Data extracted from a collection
BEGIN
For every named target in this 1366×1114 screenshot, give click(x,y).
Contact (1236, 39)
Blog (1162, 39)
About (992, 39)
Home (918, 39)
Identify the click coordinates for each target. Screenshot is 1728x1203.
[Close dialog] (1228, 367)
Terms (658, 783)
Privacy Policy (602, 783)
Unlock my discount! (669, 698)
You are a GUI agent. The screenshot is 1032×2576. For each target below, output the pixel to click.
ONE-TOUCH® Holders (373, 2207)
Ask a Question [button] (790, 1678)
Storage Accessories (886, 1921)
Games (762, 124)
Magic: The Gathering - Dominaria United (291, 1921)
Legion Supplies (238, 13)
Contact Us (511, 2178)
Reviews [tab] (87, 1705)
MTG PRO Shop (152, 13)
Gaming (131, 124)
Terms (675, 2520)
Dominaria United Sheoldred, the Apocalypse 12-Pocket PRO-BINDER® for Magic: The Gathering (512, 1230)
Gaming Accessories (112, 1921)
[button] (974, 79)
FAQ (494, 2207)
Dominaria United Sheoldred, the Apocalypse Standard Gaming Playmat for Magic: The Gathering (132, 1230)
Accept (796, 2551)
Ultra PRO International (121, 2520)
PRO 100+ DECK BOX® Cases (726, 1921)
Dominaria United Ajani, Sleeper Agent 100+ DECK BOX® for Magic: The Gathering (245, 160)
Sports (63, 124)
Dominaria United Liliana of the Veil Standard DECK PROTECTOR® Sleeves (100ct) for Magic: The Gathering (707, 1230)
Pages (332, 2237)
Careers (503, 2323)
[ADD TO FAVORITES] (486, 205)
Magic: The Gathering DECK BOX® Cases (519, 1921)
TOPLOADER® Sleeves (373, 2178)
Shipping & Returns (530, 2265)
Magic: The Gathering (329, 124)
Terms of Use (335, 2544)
END
* _HOW TO COMPLETE THIS TASK_
I'd like the lines above from the one with "Contact (1236, 39)" up to and including the one with "Unlock my discount! (669, 698)" copied exactly, with no other lines.

* _ANSWER FOR THIS EXERCISE_
Contact (1236, 39)
Blog (1162, 39)
About (992, 39)
Home (918, 39)
Identify the click coordinates for each target. Screenshot is 1728x1203.
[Close dialog] (1228, 367)
Terms (658, 783)
Privacy Policy (602, 783)
Unlock my discount! (669, 698)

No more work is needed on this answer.